Batının kaybı olan kimlik, “Ben kimdir?” sorusuna vereceği cevaptır. Yani değişen, eskiyen, yok olan et-kemik vücut karşısında aynı kalan (ing. identic), eskimeyen bir mânâ, bir kim(?)-liktir Batının acı kaybı. Batı insanı artık Hıristiyanlığın değerleri ile borsadaki menkul kıymetleri ayırd edemeyecek durumda; her ikisine de “values” demekte ve birini öteki ile alıp satabilmekte. Bunun için Aşk kelimesi cinsel münasebetle eş anlamlı olarak kullanılır çoğu kez: ing. To make love, fr. Faire l’amour… Aynı sebeple Batı insanı ruhun hürriyeti ile (liberty) nefsin serbestliğini (possibility) ayırd edemez. Her ikisine birden özgürlük der: liberty, liberté. Oysa polis korkusu ya da cemiyetin ayıplaması sebebiyle kendini tutan bir insanın ötekilere “saygısı” nefsanîdir. Polis ve mahalle baskısı ortadan kalkınca o insan bir anda hayvanlaşır, yakıp yıkar, öldürür, tecavüz eder. (Bkz. Hayvan Serbesttir, İnsan Özgürdür)

images (2)Gandhi “Batı medeniyeti hakkında ne düşünüyorsunuz?” sorusuna gülerek “iyi fikir, yapsanız iyi olur” mealinde cevap vermiş. Gerçekten de Batı bir medeniyet değil ancak bir kültür olabilmiş, geçmişini müzelerde, kitaplarda, filmlerde biriktirebilmiştir sadece. Zira ruh ile nefsi ayıramayan bir topluluğun bunun ötesine geçmesi imkânsız görünüyor. Ruha ve nefse aynı ismi verdikleri için (ing. spirit, Fr. esprit) bir müddet sonra akıl ile zekânın (intelligence) da aynı şey olduğunu sanmışlar, ikisine birden reason / raison demeye başlamışlar. Oysa akıl ile zekâ bir değildir. Akıl (reason) iyi-kötü veya güzel-çirkin gibi ayrım yapar. Bir referans sistemine, değerler manzumesine dayanarak ayrım ve/veya yargı yapmaya yarar. Müslümanların FaRuKiyet (ing. discernement) dediği vasfın öznesidir akıl; insana mahsustur. [1] Oysa zekâ problem çözmeye yarar. Bir faydayı elde etmek ya da bir tehditten kaçmak için kullanılır. Bir saniyede 100.000 insanı ve sayısız ağacı, böceği, kediyi, köpeği oldürecek olan atom bombasını yapmak için zekâ gerekir ama onu Hiroşima üzerine atmamak için akıl gerekir.

Özetle Batı insanı için acil olan İslâm’ı anlamak olmadı hiç bir zaman. İslâm algısı üzerinden yeni bir kimlik inşaatına girişmekti.

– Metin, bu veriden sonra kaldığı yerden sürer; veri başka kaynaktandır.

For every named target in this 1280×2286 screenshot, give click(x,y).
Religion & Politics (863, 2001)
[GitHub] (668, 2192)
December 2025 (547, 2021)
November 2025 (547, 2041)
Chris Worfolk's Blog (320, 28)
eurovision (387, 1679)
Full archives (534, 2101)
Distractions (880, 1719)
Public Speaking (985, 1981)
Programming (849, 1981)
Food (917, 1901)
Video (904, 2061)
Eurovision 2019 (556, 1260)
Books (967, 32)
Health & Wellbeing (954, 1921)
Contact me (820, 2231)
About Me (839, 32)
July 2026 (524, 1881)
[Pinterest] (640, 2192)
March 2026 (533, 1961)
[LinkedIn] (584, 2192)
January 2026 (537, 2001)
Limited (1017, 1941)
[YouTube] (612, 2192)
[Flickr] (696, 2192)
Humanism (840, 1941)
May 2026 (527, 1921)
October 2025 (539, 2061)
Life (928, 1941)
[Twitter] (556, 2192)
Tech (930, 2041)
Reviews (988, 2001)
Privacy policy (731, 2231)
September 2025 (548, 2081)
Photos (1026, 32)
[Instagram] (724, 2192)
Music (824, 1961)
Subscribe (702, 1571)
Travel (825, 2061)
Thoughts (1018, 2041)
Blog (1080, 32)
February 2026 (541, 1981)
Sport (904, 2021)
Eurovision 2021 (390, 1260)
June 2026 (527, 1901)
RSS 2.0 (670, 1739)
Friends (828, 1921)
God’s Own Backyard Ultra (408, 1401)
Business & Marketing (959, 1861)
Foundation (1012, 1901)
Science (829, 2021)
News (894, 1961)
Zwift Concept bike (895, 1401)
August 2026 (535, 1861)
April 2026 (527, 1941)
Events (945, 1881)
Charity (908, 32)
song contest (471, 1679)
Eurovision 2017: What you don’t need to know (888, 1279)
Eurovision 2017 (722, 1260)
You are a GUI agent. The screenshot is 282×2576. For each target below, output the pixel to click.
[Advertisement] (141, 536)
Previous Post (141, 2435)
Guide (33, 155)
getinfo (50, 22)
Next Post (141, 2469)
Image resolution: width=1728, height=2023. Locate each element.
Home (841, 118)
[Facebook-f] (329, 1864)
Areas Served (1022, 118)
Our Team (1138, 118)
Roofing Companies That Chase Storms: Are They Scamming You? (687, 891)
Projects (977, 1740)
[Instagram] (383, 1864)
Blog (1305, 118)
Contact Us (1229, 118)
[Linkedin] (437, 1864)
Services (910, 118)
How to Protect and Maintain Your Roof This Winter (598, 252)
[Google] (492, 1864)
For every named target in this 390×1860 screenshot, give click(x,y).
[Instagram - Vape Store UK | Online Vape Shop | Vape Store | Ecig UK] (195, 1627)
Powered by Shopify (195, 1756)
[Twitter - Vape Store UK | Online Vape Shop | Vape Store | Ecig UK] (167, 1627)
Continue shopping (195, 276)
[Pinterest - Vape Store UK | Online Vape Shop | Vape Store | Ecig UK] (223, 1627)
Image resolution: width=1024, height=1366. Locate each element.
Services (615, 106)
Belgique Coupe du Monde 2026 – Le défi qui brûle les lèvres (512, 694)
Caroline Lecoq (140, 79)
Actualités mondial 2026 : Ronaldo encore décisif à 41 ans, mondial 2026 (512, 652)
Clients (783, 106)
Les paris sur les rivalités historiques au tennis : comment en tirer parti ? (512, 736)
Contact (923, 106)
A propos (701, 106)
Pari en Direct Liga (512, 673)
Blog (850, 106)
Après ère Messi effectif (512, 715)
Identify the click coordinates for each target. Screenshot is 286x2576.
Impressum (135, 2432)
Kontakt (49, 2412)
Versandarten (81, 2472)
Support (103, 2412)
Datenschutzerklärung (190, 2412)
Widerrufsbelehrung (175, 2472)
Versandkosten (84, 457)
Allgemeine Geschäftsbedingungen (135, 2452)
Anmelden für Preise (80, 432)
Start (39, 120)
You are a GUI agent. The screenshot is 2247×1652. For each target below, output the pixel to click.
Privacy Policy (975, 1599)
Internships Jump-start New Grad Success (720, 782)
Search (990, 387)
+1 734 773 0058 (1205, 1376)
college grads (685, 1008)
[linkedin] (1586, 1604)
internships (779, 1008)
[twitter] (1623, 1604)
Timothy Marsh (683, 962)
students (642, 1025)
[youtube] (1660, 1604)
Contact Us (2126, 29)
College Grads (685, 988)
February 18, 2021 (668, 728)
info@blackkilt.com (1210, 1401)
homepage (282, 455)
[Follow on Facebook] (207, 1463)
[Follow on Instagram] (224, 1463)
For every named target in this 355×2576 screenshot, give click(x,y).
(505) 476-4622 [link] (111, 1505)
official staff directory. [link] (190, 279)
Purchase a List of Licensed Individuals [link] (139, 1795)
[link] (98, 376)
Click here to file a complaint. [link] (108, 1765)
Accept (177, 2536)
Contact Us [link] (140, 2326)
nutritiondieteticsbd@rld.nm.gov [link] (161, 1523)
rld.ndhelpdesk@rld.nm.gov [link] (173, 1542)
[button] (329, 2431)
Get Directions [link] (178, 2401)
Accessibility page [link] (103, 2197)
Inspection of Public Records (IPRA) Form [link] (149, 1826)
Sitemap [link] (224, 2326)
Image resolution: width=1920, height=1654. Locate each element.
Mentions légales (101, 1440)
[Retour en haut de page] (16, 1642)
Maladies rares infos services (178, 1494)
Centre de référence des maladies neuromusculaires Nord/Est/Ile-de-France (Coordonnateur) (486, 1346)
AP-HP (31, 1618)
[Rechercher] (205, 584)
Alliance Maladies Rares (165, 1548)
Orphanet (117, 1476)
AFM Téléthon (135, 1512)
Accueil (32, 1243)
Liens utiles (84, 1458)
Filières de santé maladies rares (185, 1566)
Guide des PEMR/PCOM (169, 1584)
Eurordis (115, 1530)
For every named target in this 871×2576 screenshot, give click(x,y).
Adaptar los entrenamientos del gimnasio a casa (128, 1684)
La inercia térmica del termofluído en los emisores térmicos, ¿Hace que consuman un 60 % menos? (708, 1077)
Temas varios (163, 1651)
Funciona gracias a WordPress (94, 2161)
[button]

Bu sebeple “İslâm” herşeyden önce bir öteki oldu; kadın-erkek, zenci-beyaz gibi bir alterite. Yani “İslâm” algısı yeni/farklı bir inanç değildi, Avrupa’nın kimlik inşasında kullanılan bir tuğla idi. Normal, iyi, uygar, zengin, daima muzaffer, maddeci olan “biz Avrupalılar” ve a-normal, kötü, ilkel, fakir, daima mağlup, mistik olan “ötekiler”.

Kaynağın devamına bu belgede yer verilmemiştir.